“When I think of a Taeko Kōno story,” writes Gabe Habash in a Paris Review article, “I picture a glass filling with liquid.” He’s writing about Kōno’s short story collection, Toddler Hunting and Other Stories, translated by Lucy North and republished by New Directions in 2018. “As the story reaches its end, the glass is filled to the brim,” he writes. “But in the final moment, the liquid spills over the side and lands on the surface below. That new plane, something that we hadn’t even considered before, is now—surprisingly yet inevitably—stained.”
From time to time, I revisit Habash’s review, if not for that picture of the glass and its liquid, then for the way it calculates the peculiar, unfinished endings of the stories in Toddler Hunting. The first story, “Night Journey,” is illuminated by what is later referred to in another story as an “unusual excitement.” There’s the familiarity of a couple bantering back and forth about what to do on a starry night, and then leaving the relative safety of their home to check up on their friends, who are due to visit but don’t show up. It’s suspense that fills this glass, and a sense of an ominous ending until it arrives: “Fukuko realized that she’d been in a particular mood for some time now, a mood that would keep her walking beside Murao into the night, walking on and on until they became the perpetrators—or the victims—of some unpredictable crime.”
Habash’s review is strong for all the characteristics of a good review: descriptive, observant, and committed to unravelling what exactly is at the core of the stories taken as a collection, and one story in particular. “How could these last seven pages of night wandering be so frightening?” he asks. “It’s because we don’t get an answer for why this is happening. … The original goal of the story—to spend time with Utako and Saeki and, we assume, switch partners—has been disrupted, forcing Fukuko and Murao in a different direction. But what are they hoping to find?”

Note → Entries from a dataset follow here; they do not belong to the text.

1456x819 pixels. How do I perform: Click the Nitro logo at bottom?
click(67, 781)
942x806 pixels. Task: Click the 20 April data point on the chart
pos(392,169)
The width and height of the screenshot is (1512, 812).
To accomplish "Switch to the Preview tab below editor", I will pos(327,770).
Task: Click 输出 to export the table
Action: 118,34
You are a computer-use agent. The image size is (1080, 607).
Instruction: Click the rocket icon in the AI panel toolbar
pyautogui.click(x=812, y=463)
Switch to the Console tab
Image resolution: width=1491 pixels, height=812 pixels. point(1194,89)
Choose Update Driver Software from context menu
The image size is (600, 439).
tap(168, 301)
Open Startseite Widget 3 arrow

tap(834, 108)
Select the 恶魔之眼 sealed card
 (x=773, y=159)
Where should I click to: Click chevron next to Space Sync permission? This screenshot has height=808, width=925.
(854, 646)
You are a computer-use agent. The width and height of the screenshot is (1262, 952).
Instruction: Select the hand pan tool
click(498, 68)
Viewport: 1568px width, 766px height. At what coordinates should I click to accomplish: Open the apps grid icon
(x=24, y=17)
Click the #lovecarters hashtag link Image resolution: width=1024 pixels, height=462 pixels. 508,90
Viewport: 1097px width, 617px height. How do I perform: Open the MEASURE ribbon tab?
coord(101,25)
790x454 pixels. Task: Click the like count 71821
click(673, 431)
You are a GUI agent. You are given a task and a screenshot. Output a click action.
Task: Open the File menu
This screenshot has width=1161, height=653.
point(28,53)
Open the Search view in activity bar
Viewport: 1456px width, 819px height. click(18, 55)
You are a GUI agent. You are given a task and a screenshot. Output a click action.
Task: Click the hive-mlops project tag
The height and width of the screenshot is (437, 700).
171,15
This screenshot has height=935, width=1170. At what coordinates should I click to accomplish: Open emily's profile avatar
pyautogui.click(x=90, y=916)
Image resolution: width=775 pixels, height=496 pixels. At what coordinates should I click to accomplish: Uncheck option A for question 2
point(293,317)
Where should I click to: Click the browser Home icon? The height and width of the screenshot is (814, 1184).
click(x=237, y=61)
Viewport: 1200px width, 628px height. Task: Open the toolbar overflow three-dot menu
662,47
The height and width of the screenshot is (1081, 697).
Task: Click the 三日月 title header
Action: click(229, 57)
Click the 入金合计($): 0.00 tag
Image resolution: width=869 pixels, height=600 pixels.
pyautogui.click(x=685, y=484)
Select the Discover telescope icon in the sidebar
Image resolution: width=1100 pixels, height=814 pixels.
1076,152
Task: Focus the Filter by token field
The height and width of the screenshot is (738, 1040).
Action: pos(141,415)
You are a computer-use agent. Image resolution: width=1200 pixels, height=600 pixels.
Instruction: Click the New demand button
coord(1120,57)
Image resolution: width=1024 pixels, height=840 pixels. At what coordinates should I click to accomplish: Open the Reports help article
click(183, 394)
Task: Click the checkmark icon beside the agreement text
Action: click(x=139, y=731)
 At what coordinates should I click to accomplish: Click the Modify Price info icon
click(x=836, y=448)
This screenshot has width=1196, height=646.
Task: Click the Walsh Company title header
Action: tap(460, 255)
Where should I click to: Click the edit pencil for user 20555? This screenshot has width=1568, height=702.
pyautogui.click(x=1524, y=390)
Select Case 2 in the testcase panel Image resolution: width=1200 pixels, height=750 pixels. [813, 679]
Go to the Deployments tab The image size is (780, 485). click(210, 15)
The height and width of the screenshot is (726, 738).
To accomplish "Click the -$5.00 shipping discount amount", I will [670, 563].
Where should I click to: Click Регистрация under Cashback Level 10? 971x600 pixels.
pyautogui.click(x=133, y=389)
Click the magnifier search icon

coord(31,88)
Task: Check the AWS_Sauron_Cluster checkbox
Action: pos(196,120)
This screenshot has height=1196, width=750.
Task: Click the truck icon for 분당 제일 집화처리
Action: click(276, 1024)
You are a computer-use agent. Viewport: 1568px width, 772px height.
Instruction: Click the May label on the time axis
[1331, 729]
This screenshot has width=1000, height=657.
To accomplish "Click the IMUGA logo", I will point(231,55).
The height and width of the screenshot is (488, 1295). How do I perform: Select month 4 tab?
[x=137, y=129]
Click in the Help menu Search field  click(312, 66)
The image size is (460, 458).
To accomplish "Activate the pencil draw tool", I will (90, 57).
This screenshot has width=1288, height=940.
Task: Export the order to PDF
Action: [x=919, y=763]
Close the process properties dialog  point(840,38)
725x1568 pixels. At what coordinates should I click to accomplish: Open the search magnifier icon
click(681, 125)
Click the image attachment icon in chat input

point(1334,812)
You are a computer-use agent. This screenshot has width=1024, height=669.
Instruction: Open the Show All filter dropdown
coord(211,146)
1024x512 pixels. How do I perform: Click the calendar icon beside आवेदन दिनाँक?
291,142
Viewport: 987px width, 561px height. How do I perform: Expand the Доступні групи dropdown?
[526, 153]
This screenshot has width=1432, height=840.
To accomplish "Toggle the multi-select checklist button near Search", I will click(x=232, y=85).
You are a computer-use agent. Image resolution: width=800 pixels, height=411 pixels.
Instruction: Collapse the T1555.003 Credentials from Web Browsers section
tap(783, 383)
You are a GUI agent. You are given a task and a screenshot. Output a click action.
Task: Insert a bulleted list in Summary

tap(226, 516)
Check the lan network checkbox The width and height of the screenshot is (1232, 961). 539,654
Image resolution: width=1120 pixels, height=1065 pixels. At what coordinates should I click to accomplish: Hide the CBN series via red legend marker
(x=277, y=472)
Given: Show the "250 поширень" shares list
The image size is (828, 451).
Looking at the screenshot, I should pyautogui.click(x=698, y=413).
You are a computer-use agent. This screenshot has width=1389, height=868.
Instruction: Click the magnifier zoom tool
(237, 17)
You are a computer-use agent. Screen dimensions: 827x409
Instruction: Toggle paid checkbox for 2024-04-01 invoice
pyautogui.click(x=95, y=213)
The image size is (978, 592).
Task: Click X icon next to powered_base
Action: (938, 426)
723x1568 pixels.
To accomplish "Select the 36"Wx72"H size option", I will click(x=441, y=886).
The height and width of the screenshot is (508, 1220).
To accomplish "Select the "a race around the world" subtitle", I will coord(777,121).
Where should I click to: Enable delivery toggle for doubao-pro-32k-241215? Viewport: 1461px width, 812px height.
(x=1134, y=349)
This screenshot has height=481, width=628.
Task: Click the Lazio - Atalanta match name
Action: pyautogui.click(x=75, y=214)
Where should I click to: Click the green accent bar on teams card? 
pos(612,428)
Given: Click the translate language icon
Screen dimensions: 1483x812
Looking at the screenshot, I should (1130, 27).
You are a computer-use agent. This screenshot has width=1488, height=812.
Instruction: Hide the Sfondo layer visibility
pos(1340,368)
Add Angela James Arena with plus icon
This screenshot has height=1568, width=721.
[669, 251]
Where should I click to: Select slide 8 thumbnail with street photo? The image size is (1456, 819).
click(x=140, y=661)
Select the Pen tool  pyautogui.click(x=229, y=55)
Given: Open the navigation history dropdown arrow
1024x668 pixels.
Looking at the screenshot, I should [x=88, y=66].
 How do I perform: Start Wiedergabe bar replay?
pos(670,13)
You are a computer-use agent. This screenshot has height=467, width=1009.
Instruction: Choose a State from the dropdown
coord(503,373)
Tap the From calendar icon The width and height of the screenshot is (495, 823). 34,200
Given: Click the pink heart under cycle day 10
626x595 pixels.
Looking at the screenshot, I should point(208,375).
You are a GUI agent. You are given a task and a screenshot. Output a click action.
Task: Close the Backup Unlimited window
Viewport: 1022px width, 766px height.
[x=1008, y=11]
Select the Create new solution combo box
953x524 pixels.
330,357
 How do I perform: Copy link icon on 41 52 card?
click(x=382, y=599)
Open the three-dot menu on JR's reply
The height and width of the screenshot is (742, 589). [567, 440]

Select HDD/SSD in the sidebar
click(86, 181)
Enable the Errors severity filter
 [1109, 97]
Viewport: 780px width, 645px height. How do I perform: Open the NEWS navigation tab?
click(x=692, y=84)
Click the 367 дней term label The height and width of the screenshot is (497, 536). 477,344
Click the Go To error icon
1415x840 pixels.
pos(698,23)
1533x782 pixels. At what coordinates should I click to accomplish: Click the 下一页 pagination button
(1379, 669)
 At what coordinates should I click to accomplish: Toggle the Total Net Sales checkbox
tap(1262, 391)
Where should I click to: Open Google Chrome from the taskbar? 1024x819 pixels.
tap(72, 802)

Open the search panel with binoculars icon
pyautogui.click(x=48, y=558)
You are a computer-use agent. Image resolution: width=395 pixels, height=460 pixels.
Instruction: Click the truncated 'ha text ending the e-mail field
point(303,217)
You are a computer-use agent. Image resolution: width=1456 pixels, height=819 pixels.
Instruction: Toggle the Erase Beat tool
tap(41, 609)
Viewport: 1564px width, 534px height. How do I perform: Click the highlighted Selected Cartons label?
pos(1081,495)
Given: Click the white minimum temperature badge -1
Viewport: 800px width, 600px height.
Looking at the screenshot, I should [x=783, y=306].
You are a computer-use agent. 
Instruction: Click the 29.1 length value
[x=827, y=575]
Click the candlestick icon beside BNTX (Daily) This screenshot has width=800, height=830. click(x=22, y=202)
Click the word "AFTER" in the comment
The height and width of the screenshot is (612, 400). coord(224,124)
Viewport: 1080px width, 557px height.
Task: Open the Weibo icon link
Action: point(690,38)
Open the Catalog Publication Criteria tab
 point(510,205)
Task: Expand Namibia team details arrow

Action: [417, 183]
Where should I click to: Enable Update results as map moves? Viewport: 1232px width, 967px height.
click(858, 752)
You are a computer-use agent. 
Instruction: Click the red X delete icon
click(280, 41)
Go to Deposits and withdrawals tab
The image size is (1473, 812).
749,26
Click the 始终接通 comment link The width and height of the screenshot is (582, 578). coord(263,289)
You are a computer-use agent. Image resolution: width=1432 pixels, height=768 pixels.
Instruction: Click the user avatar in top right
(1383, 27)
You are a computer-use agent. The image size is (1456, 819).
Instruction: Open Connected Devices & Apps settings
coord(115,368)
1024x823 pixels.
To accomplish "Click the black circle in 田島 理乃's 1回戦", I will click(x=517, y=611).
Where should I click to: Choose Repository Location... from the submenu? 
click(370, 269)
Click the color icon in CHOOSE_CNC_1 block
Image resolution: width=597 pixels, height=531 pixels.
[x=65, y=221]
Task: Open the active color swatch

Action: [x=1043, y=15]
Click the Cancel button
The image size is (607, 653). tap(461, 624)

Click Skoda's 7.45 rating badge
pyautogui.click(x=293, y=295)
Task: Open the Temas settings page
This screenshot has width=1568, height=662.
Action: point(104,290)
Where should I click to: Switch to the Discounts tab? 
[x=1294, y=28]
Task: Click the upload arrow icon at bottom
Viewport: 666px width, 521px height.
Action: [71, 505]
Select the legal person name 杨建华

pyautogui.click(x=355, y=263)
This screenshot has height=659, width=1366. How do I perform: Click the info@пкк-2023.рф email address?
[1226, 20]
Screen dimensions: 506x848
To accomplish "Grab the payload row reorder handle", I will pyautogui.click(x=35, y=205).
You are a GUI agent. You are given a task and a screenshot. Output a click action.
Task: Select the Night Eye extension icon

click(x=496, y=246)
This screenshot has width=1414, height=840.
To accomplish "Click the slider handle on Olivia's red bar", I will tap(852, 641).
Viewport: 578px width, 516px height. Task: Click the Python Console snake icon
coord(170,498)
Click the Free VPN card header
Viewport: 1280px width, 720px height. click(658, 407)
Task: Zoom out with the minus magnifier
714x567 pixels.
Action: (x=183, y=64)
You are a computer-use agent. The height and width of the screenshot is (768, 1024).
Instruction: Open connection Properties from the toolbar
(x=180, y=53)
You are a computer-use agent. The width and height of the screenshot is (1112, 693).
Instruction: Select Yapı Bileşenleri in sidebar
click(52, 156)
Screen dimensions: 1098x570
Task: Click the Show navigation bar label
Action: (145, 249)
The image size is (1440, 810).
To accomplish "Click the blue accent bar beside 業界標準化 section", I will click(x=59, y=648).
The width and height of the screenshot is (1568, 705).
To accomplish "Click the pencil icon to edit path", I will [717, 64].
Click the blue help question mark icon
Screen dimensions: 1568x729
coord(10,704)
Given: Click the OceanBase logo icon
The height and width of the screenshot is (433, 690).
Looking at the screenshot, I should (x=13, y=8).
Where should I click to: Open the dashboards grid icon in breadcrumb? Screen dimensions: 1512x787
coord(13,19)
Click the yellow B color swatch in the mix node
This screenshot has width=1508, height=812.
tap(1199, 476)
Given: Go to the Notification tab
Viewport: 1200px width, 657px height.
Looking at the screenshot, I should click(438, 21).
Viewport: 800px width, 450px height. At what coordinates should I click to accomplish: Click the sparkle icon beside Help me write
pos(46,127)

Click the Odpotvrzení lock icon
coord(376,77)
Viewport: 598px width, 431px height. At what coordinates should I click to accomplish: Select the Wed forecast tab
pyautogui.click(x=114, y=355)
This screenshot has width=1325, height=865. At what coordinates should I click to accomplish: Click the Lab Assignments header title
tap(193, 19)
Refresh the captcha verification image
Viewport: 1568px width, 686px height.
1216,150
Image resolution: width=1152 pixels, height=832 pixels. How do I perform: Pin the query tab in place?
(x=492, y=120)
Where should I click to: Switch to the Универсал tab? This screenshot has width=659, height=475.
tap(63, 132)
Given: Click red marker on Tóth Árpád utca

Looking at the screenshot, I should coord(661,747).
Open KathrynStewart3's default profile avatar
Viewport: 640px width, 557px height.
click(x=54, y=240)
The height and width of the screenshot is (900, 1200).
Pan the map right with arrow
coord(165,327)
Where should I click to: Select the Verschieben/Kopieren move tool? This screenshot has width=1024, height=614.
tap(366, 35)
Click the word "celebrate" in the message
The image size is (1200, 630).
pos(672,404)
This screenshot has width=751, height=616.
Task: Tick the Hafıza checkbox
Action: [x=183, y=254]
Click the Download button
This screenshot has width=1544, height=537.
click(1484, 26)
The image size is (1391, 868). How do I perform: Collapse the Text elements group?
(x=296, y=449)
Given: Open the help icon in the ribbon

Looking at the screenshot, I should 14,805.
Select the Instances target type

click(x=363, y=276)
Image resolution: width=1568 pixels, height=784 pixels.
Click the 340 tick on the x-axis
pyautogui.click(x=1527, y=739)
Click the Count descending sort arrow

The language of the stories is so remarkably strange and candid at the same time, that it reads as if it must have always been translated. It must have changed hands but been of its own volition at the same time. The wandering tenses of the story seem perfect extensions of the moods they convey. The simple past tense will slide into the past perfect, and then the subjunctive, in sentences that are sharp as much as they elide into winding staircases. The stories each have their own “present,” in which events unfold willingly and without much fuss, and a more objective standpoint from which the events are observed, often by a narrator or an interior voice of a main character.
In “Theater,” for example, this ironic aloofness casts a shadow over the seemingly mundane events of the story in which a woman becomes fascinated with a hunchback and his beautiful wife. “Hideko soon became a frequent visitor at the house of the hunchback and his wife. She devoted herself to becoming their friend. She had never met a real man or woman before, she relized. Compared to them, anyone else was just a generic human being.” In the title story, “Toddler Hunting,” Akiko, an “unmarried woman past thirty” who detests young girls and adores little boys, confronts her disturbing obsessions: “Little boys inhabited such an infinitely wholesome world—Akiko always had the impression that it restored and purified her. … Little boys went along with her in her games—sometimes they almost seemed to egg her on.”
Habash credits Kōno with writing with the intent to subvert the traditional idea that wives in Japan were submissive to their husbands. Indeed, in many of the stories, there is the unspoken sense that masculine power is being subverted and reconfigured in eerie ways. There is an eroticism underlying some of the stories, such as “Toddler Hunting” and “Night Journey,” in which the narrator knows something that the characters don’t about themselves, something which is revealed to the reader in due time and usually involves their malleable sexuality. Many of the protagonists are unmarried women, no doubt also a sign of rebellion in the times the stories were written, between 1961 and 1969. As Habash writes, “In Kōno’s stories, in which sex, power, and desire are all intertwined, the desire of the protagonists, all of them women, is so powerful that it topples their lives and their carefully constructed circumstances.”